WHAT IS NEEDED -
Reproduce every line of the data below without altering anything.

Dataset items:

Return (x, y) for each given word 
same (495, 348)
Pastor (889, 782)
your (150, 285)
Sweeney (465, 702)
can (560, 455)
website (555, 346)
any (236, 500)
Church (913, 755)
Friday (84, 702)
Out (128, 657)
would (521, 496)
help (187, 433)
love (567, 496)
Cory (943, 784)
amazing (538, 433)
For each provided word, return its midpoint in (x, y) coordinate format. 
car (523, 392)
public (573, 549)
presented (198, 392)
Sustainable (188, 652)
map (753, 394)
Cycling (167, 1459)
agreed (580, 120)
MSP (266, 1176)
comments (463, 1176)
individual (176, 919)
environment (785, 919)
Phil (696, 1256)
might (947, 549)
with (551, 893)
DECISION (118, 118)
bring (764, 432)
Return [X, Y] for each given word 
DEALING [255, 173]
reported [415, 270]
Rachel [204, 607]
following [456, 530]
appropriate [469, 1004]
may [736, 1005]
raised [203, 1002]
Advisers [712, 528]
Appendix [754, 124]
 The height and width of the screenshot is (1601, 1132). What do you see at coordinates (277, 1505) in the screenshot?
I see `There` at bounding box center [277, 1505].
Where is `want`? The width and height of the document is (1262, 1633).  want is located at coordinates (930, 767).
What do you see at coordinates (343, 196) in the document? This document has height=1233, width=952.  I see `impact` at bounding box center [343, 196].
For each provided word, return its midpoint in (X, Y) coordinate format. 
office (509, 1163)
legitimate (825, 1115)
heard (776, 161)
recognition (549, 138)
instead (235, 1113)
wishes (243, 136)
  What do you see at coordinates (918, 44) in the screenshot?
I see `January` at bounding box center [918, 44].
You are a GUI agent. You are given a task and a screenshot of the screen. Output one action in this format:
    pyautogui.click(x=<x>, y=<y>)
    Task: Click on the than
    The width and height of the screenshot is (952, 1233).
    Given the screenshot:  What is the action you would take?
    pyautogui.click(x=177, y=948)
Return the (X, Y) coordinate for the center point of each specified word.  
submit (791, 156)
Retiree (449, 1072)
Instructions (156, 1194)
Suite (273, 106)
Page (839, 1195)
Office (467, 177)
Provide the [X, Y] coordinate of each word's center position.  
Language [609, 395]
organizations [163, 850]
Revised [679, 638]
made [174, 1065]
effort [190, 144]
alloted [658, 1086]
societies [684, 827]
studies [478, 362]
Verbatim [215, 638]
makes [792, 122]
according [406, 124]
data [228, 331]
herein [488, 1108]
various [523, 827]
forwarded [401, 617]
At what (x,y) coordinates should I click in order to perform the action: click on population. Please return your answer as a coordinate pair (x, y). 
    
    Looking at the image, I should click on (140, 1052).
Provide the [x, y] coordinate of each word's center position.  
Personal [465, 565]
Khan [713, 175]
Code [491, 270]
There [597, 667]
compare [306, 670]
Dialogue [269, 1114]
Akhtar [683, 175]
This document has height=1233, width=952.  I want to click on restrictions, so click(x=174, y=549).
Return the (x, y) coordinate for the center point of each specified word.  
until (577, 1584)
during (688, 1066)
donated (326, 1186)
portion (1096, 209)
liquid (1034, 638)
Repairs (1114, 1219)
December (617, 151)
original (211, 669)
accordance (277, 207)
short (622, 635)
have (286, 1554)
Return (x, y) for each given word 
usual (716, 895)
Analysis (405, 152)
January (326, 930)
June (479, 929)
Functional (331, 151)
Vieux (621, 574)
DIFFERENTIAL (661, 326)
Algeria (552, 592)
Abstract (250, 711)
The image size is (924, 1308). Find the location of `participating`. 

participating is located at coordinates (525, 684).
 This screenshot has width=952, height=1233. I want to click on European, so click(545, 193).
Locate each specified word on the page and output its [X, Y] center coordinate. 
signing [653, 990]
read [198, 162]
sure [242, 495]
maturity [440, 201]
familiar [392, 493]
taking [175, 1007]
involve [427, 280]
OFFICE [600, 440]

REPLY TO THE TASK -
Return (x, y) for each given word 
same (495, 348)
Pastor (889, 782)
your (150, 285)
Sweeney (465, 702)
can (560, 455)
website (555, 346)
any (236, 500)
Church (913, 755)
Friday (84, 702)
Out (128, 657)
would (521, 496)
help (187, 433)
love (567, 496)
Cory (943, 784)
amazing (538, 433)
For each provided word, return its midpoint in (x, y) coordinate format. 
car (523, 392)
public (573, 549)
presented (198, 392)
Sustainable (188, 652)
map (753, 394)
Cycling (167, 1459)
agreed (580, 120)
MSP (266, 1176)
comments (463, 1176)
individual (176, 919)
environment (785, 919)
Phil (696, 1256)
might (947, 549)
with (551, 893)
DECISION (118, 118)
bring (764, 432)
Return [X, Y] for each given word 
DEALING [255, 173]
reported [415, 270]
Rachel [204, 607]
following [456, 530]
appropriate [469, 1004]
may [736, 1005]
raised [203, 1002]
Advisers [712, 528]
Appendix [754, 124]
 The height and width of the screenshot is (1601, 1132). What do you see at coordinates (277, 1505) in the screenshot?
I see `There` at bounding box center [277, 1505].
Where is `want`? The width and height of the document is (1262, 1633).  want is located at coordinates (930, 767).
What do you see at coordinates (343, 196) in the document? This document has height=1233, width=952.  I see `impact` at bounding box center [343, 196].
For each provided word, return its midpoint in (X, Y) coordinate format. 
office (509, 1163)
legitimate (825, 1115)
heard (776, 161)
recognition (549, 138)
instead (235, 1113)
wishes (243, 136)
  What do you see at coordinates (918, 44) in the screenshot?
I see `January` at bounding box center [918, 44].
You are a GUI agent. You are given a task and a screenshot of the screen. Output one action in this format:
    pyautogui.click(x=<x>, y=<y>)
    Task: Click on the than
    The width and height of the screenshot is (952, 1233).
    Given the screenshot:  What is the action you would take?
    pyautogui.click(x=177, y=948)
Return the (X, Y) coordinate for the center point of each specified word.  
submit (791, 156)
Retiree (449, 1072)
Instructions (156, 1194)
Suite (273, 106)
Page (839, 1195)
Office (467, 177)
Provide the [X, Y] coordinate of each word's center position.  
Language [609, 395]
organizations [163, 850]
Revised [679, 638]
made [174, 1065]
effort [190, 144]
alloted [658, 1086]
societies [684, 827]
studies [478, 362]
Verbatim [215, 638]
makes [792, 122]
according [406, 124]
data [228, 331]
herein [488, 1108]
various [523, 827]
forwarded [401, 617]
At what (x,y) coordinates should I click in order to perform the action: click on population. Please return your answer as a coordinate pair (x, y). 
    
    Looking at the image, I should click on (140, 1052).
Provide the [x, y] coordinate of each word's center position.  
Personal [465, 565]
Khan [713, 175]
Code [491, 270]
There [597, 667]
compare [306, 670]
Dialogue [269, 1114]
Akhtar [683, 175]
This document has height=1233, width=952.  I want to click on restrictions, so click(x=174, y=549).
Return the (x, y) coordinate for the center point of each specified word.  
until (577, 1584)
during (688, 1066)
donated (326, 1186)
portion (1096, 209)
liquid (1034, 638)
Repairs (1114, 1219)
December (617, 151)
original (211, 669)
accordance (277, 207)
short (622, 635)
have (286, 1554)
Return (x, y) for each given word 
usual (716, 895)
Analysis (405, 152)
January (326, 930)
June (479, 929)
Functional (331, 151)
Vieux (621, 574)
DIFFERENTIAL (661, 326)
Algeria (552, 592)
Abstract (250, 711)
The image size is (924, 1308). Find the location of `participating`. 

participating is located at coordinates (525, 684).
 This screenshot has width=952, height=1233. I want to click on European, so click(545, 193).
Locate each specified word on the page and output its [X, Y] center coordinate. 
signing [653, 990]
read [198, 162]
sure [242, 495]
maturity [440, 201]
familiar [392, 493]
taking [175, 1007]
involve [427, 280]
OFFICE [600, 440]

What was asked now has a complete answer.